0x411 Convex Optimization

Convex Sets

Affine and convex sets

Definition (affine set) A set $C \subseteq R^n$ is affine if for any $x_1, x_2 \in C$, then $\theta x_1 + (1-\theta)x_2 \in C$ where $\theta \in R$

note: Affine set is a subspace plus an offset

Definition (affine hull) The affine hull of $C$ is the affine combination of all points in $C$. The affine dimension of $C$ is the dimension of its affine hull, which is the dimension of the underlying subspace

Definition (convex set) A set $C$ is convex if for any $x1,x2 \in C$, and any $0 \leq \theta \leq 1 $, then $\theta x_1 + (1-\theta)x_2 \in C$. convex is combinations of line segments through any two distinct points in it.
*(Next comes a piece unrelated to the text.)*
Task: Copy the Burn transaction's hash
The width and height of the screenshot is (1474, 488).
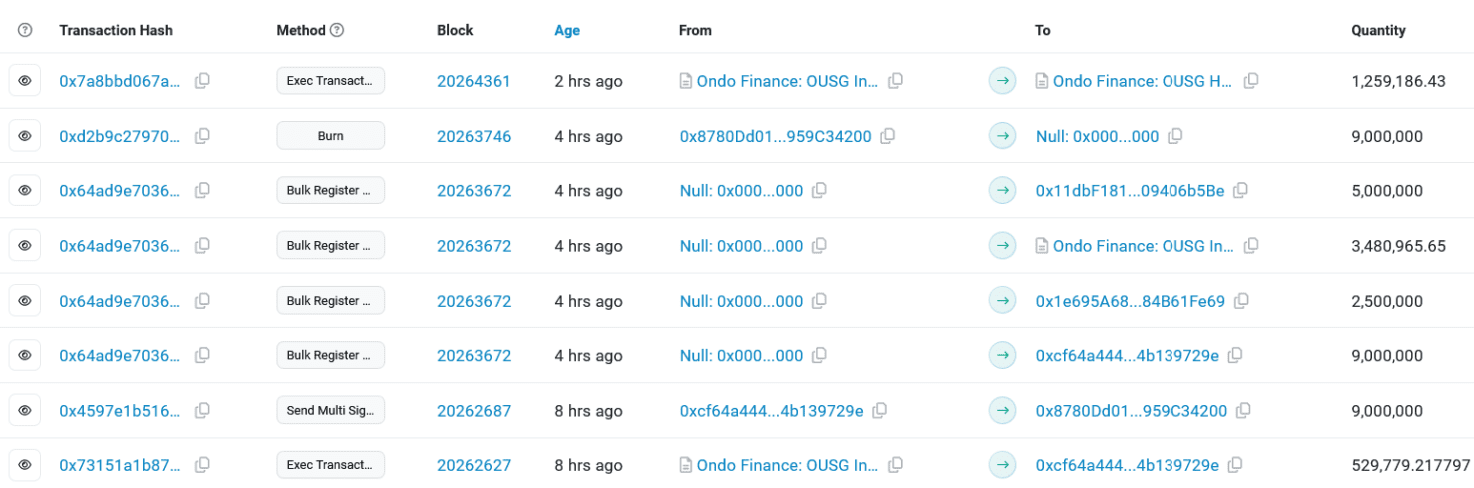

Definition (convex hull) The convex hull of $C$ is the convex combination of all points in $C$

Definition (cone) A set is cone if for every $x \in C, \theta \geq 0$ then $\theta x \in C$. A set is called convex cone if it is convex and cone

Definition (conic hull) The conic hull of $C$ is the conic combination of all points in $C$

Definition (proper cone) A cone $K \subset R^n$ is called a proper cone if it is convex, closed, solid (has noempty interiors) and pointed (contains no line)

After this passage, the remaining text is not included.